- Available records:

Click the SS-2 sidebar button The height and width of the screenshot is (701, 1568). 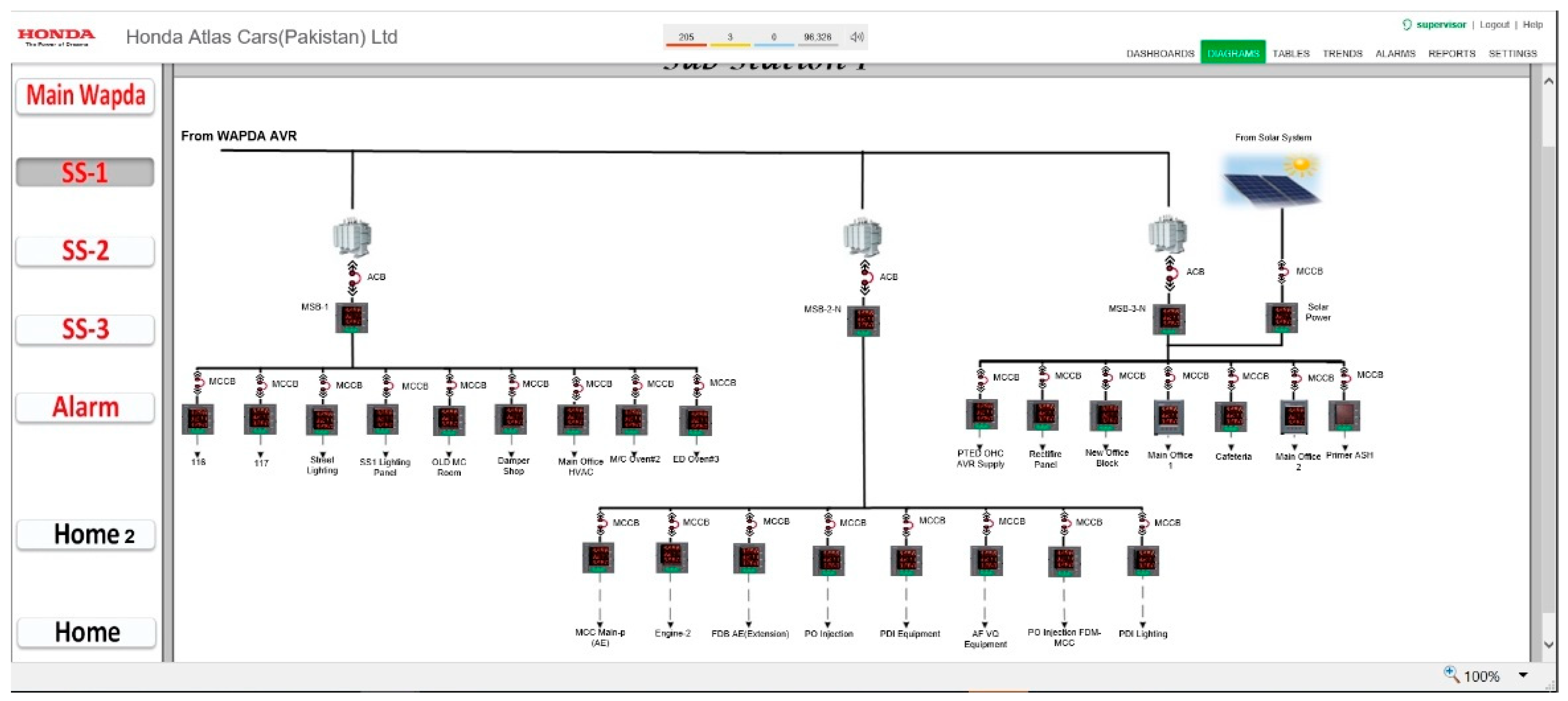(85, 251)
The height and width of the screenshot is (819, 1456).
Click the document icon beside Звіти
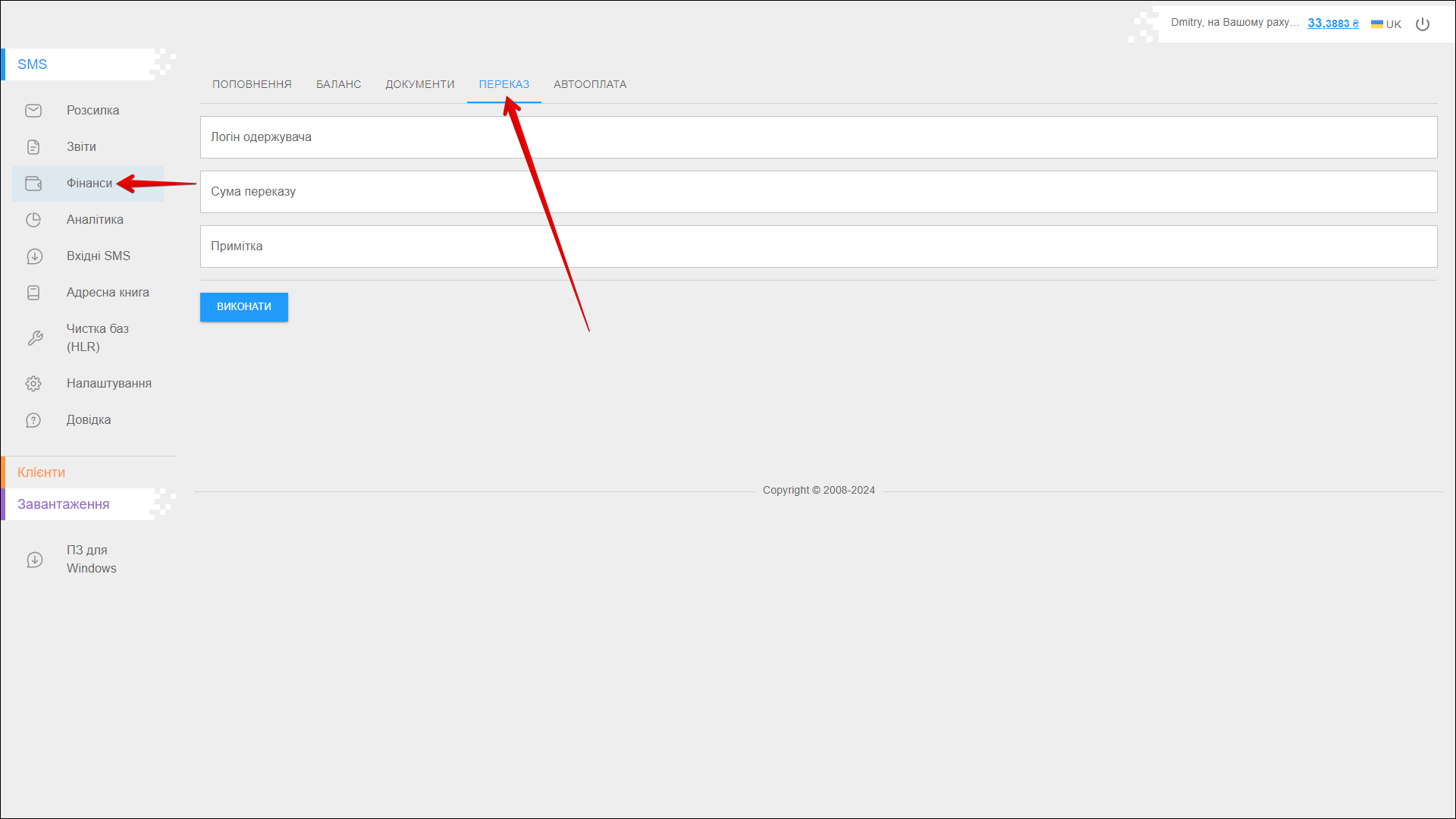(33, 147)
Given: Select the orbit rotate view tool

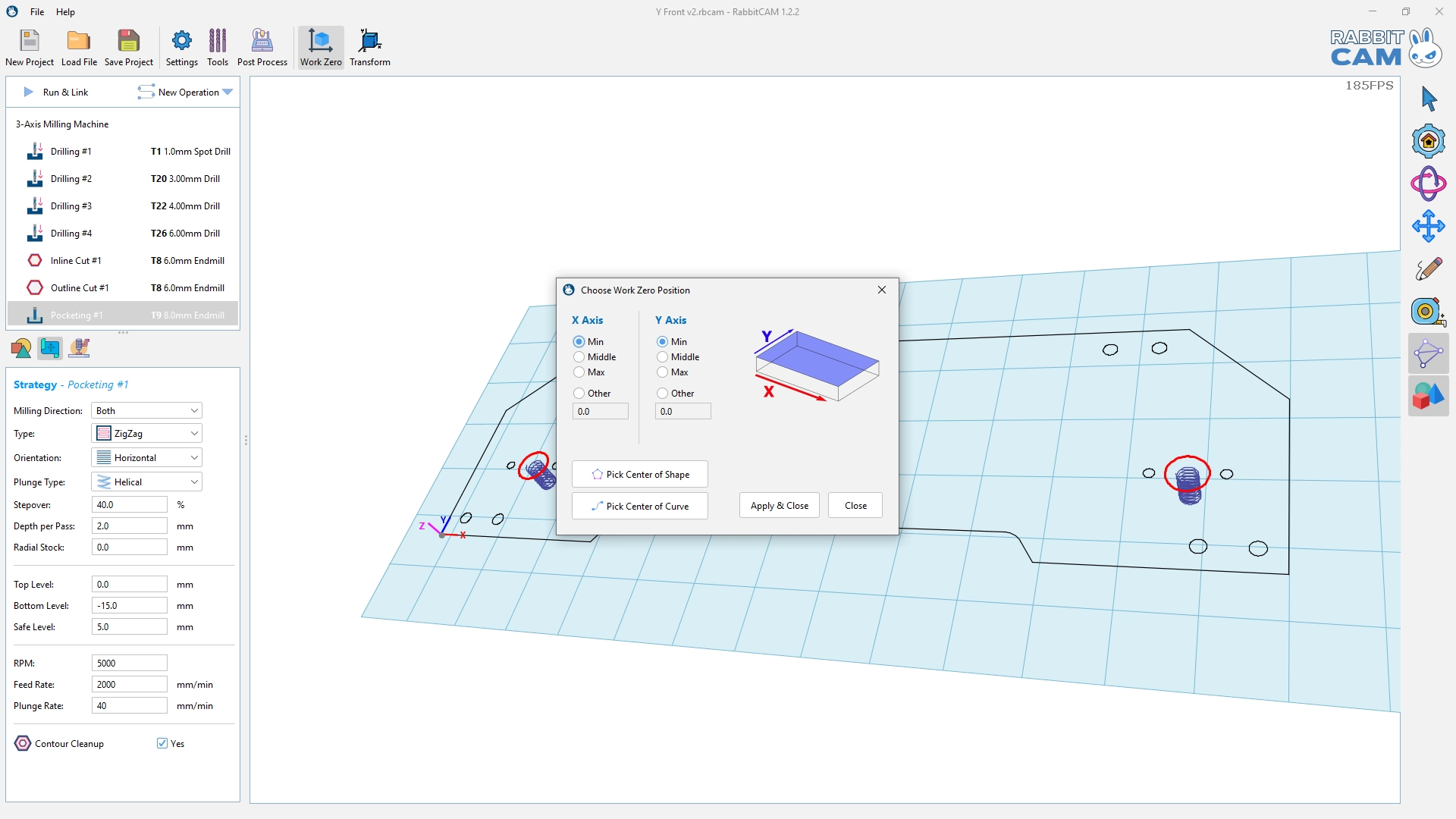Looking at the screenshot, I should tap(1428, 184).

- Brief: Word for word, restate only the lines from the one bearing "Click the document icon beside Звіти" through the final line of the listing, inclusive, with no pictures.

- Result below:
Click the document icon beside Звіти
(33, 147)
Given: Select the orbit rotate view tool

Looking at the screenshot, I should tap(1428, 184).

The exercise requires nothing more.